Política externa, mais importante do que nunca, mas ausente como sempre

Há temas de política externa suficientemente importantes para serem ignorados, e que vão até definir a margem de manobra que o próximo Governo terá para cumprir o seu programa.

Estamos a dois dias das eleições e, estranhamente, a política externa esteve ausente dos debates, da campanha e até da cobertura da imprensa. No entanto, pela primeira vez em muitos anos, há temas de política externa suficientemente importantes para serem ignorados:

  1. A criação de uma estratégia europeia de defesa e a necessidade de um aumento significativo do investimento neste setor (que no caso Português pode ter que duplicar face aos níveis atuais);
  2. O alargamento da União Europeia;
  3. O acordo União Europeia – Mercosur.

Mesmo que pareçam muito esotéricos, estes temas vão marcar muito mais os próximos quatro anos do que muitos dos outros que têm sido discutidos. Em bom rigor, vão até definir a margem de manobra que o próximo Governo terá para cumprir o seu programa.

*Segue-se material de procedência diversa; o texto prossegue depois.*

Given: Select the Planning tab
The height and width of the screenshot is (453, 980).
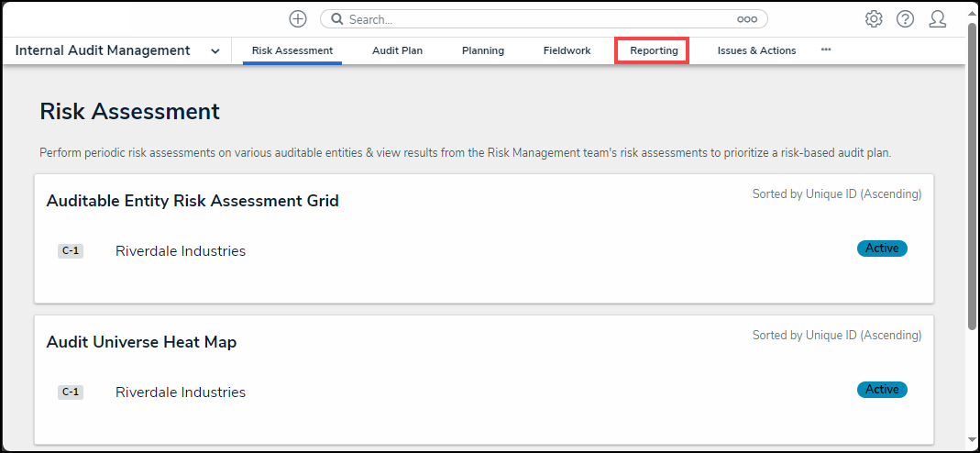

No entanto, quem aterrasse agora em Portugal, diria que ou está completamente isolado do que se passa à sua volta, que há um consenso em todo o expectro político sobre a política externa e o seu impacto em Portugal, ou, última hipótese, que os líderes políticos e jornalistas não consideram que estes temas são suficientemente importantes e preferem antes debater intensamente cenários pós eleitorais, perguntando a mesma questão de formas diferentes…

Infelizmente parece ser o último caso… mas indo por partes:

Defesa

Em primeiro lugar, Portugal tem de cumprir com os seus compromissos com a NATO e atingir uma despesa com a defesa de 2% do PIB em 2028, representando um acréscimo de perto de 1% dos níveis atuais (Gráfico 1). No entanto, pode ser preciso bastante mais, não só para assegurar que a Rússia não ganha a guerra da Ucrânia (algo que não parece ser a prioridade para todos os partidos que concorrem a estas eleições…), mas também, para compensar a saída de cena dos EUA no caso de uma cada vez mais provável vitória de Donald Trump nas eleições presidenciais em novembro. E as recentes noticias de um plano de defesa europeu, tornam este cenário cada vez mais provável.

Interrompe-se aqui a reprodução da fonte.